> TASK DIRECTIONS
Filter the listing down to the lines containing the word "will".

> SOURCE DATA
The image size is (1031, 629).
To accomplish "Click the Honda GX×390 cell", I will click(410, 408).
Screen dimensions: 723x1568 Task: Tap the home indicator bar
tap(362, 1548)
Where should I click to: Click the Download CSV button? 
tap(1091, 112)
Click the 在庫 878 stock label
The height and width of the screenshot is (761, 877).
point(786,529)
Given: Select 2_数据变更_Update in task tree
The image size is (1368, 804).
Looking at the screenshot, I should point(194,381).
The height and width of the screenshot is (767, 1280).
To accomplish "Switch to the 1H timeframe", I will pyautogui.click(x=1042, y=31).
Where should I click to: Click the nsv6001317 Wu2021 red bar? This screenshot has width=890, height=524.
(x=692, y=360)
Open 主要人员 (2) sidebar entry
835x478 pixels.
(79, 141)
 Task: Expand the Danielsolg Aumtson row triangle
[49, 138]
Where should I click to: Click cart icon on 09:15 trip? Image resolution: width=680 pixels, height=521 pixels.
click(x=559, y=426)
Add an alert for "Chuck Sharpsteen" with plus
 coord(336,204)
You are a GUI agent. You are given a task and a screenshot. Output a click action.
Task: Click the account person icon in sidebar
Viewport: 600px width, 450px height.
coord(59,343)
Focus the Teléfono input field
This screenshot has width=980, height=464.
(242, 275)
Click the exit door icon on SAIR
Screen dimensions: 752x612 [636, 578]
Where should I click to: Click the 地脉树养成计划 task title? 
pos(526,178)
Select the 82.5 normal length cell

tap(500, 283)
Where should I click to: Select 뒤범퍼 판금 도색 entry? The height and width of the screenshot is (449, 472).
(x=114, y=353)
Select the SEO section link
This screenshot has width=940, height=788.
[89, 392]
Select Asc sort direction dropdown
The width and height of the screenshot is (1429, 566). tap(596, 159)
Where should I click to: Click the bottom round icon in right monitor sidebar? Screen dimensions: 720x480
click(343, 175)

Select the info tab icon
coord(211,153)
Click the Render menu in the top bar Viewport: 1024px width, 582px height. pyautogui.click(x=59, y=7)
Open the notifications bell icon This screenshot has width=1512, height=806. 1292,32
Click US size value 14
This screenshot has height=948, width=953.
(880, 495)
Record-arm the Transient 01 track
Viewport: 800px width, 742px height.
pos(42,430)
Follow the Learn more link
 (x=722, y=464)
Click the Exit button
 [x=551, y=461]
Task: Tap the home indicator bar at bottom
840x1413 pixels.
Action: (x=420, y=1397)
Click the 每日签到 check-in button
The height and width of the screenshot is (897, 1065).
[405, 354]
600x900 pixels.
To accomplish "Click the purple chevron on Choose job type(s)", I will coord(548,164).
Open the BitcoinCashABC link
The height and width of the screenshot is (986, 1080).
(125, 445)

> ANSWER FOR THE TASK
To accomplish "Click the Honda GX×390 cell", I will click(410, 408).
To accomplish "Switch to the 1H timeframe", I will pyautogui.click(x=1042, y=31).
To accomplish "Click the purple chevron on Choose job type(s)", I will coord(548,164).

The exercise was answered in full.